爽風上々のブログ

熊本の片田舎に住むリタイア読書人がその時々の心に触れたものを書き散らしています。読んだ本の感想がメインですが(読書記録)、エネルギー問題、食品問題など、また政治経済・環境問題など興味のあるものには触れていきます。

「映画館の入場料金はなぜ1800円なのか?」斉藤守彦著

最近はあまり映画館に行って映画を見るということはありませんが、かつては時々は見に行くこともありました。

確かに、「普通の入場料金」はみな1800円でした。

そして、多くの「割引料金」というものもありました。

それがどういう経緯で決まってきたのか、それを映画業界紙記者から映画ジャーナリストとして活動されている斉藤さんがデータと関係者インタビューなどを交え解説しています。

 

映画業界がどのようなものか、それを大まかにでも知っておかなければその先のこともわかりにくいかもしれません。

 

まず、映画を製作する「製作会社」というものがあります。

最近の日本映画は多くの作品が「製作委員会」という複数の出資者からなる組織を作り、映画についての権利もシェアするようになっています。

 

完成した作品は、「配給会社」に渡されます。

配給会社は全国の映画館に作品を貸し出し、料金を徴収します。

また作品に対して営業と宣伝も行います。

 

そして、映画館を経営するのが「興行会社」で、上映して入場料金という興行収入を得ます。

 

興行収入を得た興行会社から、配給会社に「映画料(配給収入)」が支払われます。

配給収入の中から経費と配給手数料を配給会社が取り、さらに「製作委員会」の幹事会社が幹事手数料を徴収した残りが製作委員会に参加した会社などの収入になります。

 

日本の映画業界の場合、この配給と興行がしばしば同一資本であることが多いようです。

本来は卸問屋にあたる配給と、小売店にあたる興行とは自由な商取引が行われるべきですが、実際は同一資本経営であり、「卸問屋が小売店を支配する」関係になっていると言えます。

 

かつては一軒の映画館にスクリーンが一つだけであったのですが、「シネコン」というスクリーンを複数持った映画館が普通になってきました。

しかし、多くのシネコンでは赤字になっています。

シネコンの経営には多くの人手がかかりますが、正社員は支配人他数名、ほとんどはアルバイトなのですが、地方では特にアルバイトの求人は難しくなっています。

また、どこも割引料金を多数打ち出しており、正規料金で入る客の方が珍しいほどです。

その分収入も少なくなっています。

 

現在の入場料金(大人当日)は1800円となっています。

資料欄:
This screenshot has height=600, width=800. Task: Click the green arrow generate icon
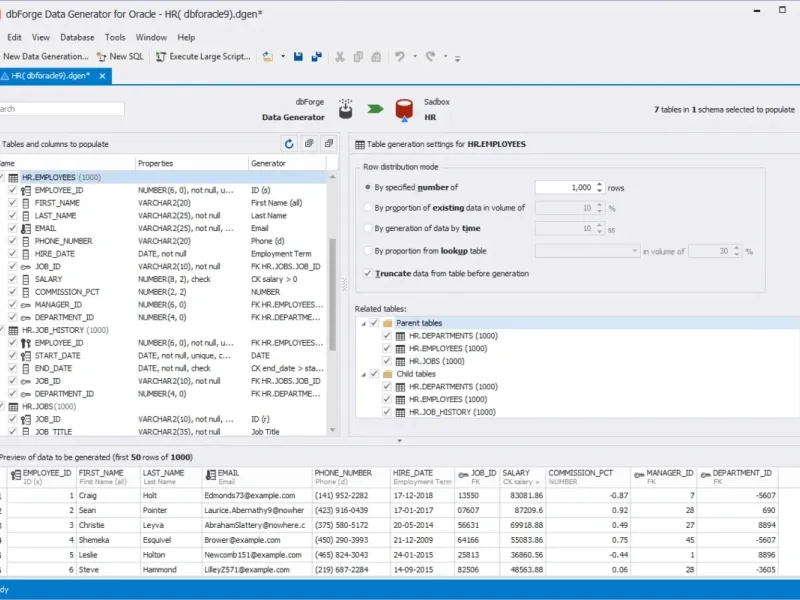click(375, 108)
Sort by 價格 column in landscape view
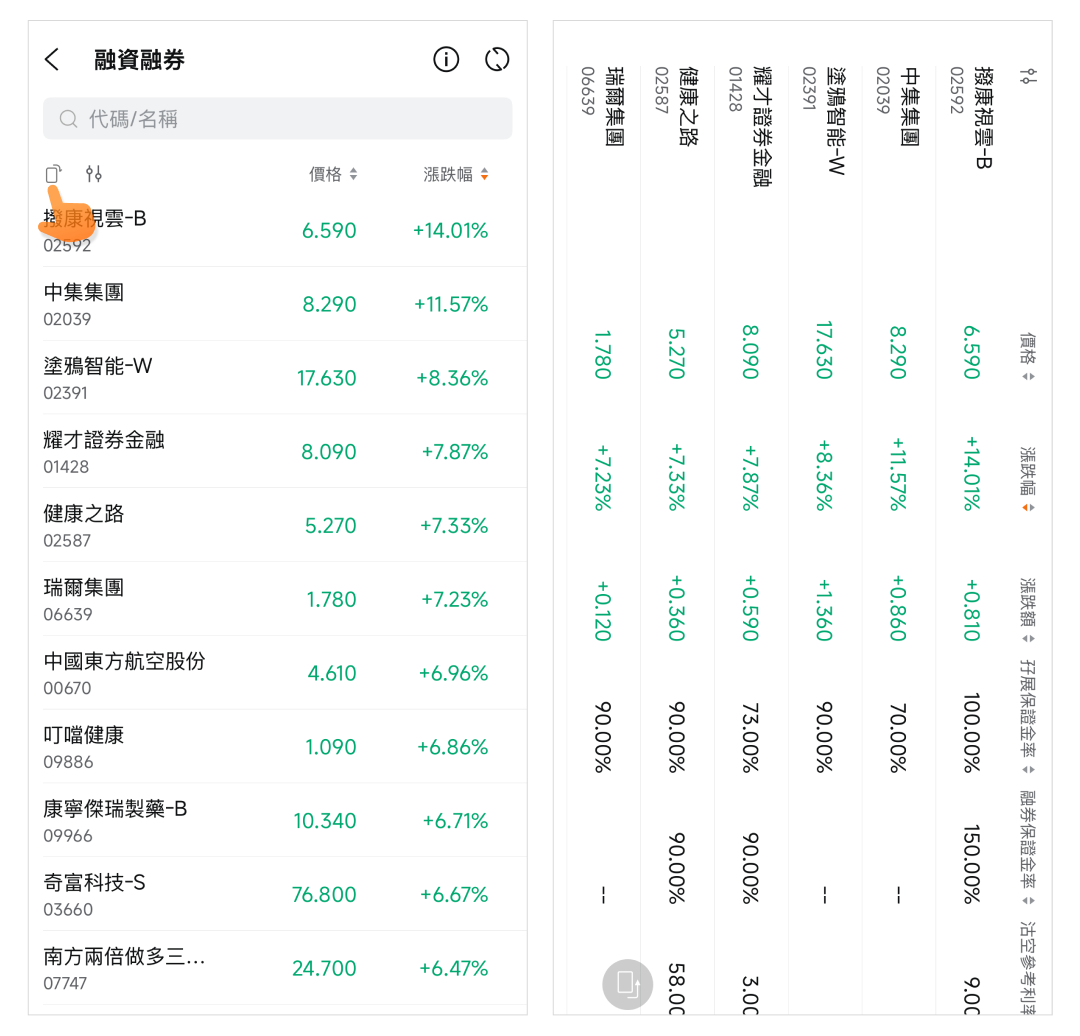Screen dimensions: 1080x1036 [x=1028, y=358]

課題一覧:
1 > 映画業界についての文章を、2文で要約してください。
2 > 映画業界についての文章をもとに、次の問いに答えてください。
(a) 配給会社は、映画館への作品の貸し出しと料金の徴収のほかに、作品に対して何を行いますか。
(b) 配給と興行は、それぞれ何にあたるとされていますか。
(c) シネコンの正社員は誰だと書かれていますか。
資料は、この映画業界についての文章とは関係がありません。

解答:
1 > この文章は、映画館の普通の入場料金が1800円に決まってきた経緯を、斉藤守彦さんがデータと関係者インタビューを交えて解説した本を取り上げている。映画は製作会社が作り、配給会社が映画館に貸し出し、興行会社が上映して入場料金を得る仕組みだが、多くのシネコンは赤字で、地方ではアルバイトの求人が難しく、割引料金の多さで収入も少なくなっている。

2 >
(a) 営業と宣伝
(b) 配給は卸問屋、興行は小売店にあたる。
(c) 支配人他数名